Las universidades especialmente, son formadoras de profesionales que, generalmente, van a ocupar lugares de incidencia en lo público y lo privado. No debe estar ausente en su formación – y no de manera colateral – la reflexión y la práctica de que la profesión elegida sea un instrumento puesto al servicio de la construcción de la equidad en un marco de la justicia y la democracia.

La ética, en palabras de Rodolfo Lemos Morgan en su libro “Ética, Libertad e Historia”, es el saber qué hace presente lo ausente.

El mundo se vive como una aldea con una gran desigualdad. El motor, la motivación de un voluntario, es esa ética, es esa percepción de que el mundo no es como debe ser y, por lo tanto, el talento y la habilidad de cada persona deben ponerse al servicio de las fuerzas del cambio, del bien, de la paz, de la felicidad de todo el planeta.

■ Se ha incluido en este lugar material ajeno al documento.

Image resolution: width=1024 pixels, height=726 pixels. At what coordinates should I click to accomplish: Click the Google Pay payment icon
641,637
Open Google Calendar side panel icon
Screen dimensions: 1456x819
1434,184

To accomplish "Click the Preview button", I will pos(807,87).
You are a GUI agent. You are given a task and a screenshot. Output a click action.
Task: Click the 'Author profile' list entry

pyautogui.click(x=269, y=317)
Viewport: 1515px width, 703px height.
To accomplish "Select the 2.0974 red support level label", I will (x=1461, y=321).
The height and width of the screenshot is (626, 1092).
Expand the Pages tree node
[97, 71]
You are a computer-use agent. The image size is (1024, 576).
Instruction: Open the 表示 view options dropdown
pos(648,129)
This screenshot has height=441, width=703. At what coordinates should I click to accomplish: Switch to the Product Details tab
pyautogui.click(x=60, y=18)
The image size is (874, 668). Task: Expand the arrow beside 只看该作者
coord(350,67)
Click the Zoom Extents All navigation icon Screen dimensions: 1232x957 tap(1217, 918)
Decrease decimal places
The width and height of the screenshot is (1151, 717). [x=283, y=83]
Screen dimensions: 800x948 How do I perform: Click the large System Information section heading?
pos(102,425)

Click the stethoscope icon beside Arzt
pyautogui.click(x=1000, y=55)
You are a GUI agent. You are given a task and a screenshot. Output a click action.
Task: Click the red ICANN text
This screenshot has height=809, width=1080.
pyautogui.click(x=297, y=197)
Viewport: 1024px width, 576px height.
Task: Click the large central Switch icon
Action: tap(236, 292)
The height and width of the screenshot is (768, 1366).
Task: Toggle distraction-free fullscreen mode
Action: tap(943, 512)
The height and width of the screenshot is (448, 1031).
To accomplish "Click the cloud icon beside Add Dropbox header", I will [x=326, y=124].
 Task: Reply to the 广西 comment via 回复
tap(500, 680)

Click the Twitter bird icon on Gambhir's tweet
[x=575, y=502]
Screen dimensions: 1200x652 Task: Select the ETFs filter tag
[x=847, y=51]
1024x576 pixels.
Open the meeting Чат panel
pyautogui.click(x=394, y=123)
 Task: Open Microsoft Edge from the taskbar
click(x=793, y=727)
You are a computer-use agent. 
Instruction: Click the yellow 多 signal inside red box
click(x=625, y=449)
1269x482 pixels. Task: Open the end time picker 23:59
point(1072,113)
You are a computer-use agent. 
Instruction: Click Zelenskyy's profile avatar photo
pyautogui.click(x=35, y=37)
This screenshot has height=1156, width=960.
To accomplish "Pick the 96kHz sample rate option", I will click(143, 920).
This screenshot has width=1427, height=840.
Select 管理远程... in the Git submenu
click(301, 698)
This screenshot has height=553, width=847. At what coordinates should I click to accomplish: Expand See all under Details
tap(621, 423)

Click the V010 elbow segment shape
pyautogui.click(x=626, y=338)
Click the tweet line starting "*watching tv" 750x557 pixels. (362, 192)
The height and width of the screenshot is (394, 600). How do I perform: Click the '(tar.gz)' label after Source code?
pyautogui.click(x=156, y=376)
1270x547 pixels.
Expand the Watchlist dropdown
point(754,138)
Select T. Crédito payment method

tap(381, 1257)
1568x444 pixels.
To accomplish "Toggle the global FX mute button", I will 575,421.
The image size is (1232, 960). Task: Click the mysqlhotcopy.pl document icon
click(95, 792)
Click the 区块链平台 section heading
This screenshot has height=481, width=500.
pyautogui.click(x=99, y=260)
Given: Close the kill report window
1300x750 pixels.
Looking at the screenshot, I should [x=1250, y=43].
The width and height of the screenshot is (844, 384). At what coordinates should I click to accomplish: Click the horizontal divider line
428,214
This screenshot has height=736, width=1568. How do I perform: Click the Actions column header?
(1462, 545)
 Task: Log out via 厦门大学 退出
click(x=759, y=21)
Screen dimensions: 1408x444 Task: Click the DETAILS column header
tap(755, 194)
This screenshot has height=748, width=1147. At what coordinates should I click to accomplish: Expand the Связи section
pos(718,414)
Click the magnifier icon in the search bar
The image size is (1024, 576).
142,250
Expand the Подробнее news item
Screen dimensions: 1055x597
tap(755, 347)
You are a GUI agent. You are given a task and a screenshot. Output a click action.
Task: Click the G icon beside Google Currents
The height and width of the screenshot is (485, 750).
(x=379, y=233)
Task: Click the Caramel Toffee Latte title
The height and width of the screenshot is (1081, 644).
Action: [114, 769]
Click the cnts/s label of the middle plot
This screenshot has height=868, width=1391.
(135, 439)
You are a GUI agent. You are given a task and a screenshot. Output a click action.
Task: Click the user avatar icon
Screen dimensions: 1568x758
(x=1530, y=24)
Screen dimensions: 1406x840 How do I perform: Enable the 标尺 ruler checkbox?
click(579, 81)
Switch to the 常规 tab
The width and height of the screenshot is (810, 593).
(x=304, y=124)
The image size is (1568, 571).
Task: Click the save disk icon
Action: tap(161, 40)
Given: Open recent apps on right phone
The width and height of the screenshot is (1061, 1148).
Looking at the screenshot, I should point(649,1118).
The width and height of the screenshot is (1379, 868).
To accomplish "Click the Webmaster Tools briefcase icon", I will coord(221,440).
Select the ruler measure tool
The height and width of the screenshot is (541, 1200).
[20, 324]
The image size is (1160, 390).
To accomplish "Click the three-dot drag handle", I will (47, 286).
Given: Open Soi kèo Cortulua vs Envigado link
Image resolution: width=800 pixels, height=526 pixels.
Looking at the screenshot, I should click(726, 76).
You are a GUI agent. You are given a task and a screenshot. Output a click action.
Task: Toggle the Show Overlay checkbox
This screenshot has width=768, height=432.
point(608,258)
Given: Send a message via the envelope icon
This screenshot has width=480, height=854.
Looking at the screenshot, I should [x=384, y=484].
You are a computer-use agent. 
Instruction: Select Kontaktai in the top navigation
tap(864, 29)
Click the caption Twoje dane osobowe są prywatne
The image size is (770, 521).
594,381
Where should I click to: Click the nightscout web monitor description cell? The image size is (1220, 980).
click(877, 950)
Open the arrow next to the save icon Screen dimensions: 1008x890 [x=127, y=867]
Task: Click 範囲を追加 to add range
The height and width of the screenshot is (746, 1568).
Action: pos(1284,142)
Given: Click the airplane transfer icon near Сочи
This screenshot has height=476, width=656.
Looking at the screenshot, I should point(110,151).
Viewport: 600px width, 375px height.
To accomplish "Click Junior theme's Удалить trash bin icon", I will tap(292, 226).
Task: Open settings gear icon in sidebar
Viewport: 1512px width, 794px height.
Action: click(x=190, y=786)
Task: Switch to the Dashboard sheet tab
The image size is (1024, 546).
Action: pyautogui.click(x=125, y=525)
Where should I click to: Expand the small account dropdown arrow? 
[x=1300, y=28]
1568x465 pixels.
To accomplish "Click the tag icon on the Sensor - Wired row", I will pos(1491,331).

Claro está que falta profundizar sobre las motivaciones profundas del voluntario/a. Pero, cae de sí mismo, le da sentido a su vida en la búsqueda del bien común y el impacto comunitario de sus acciones.

Formar para ser y hacer feliz, para achicar brechas, para acortar distancias…en la medida que se desarrolla la preocupación por el otro, se están consolidando los fundamentos de la paz y de la convivencia social.

El voluntariado es un camino que, quienes empiezan a transitarlo, son capaces de caminarlo durante toda su vida.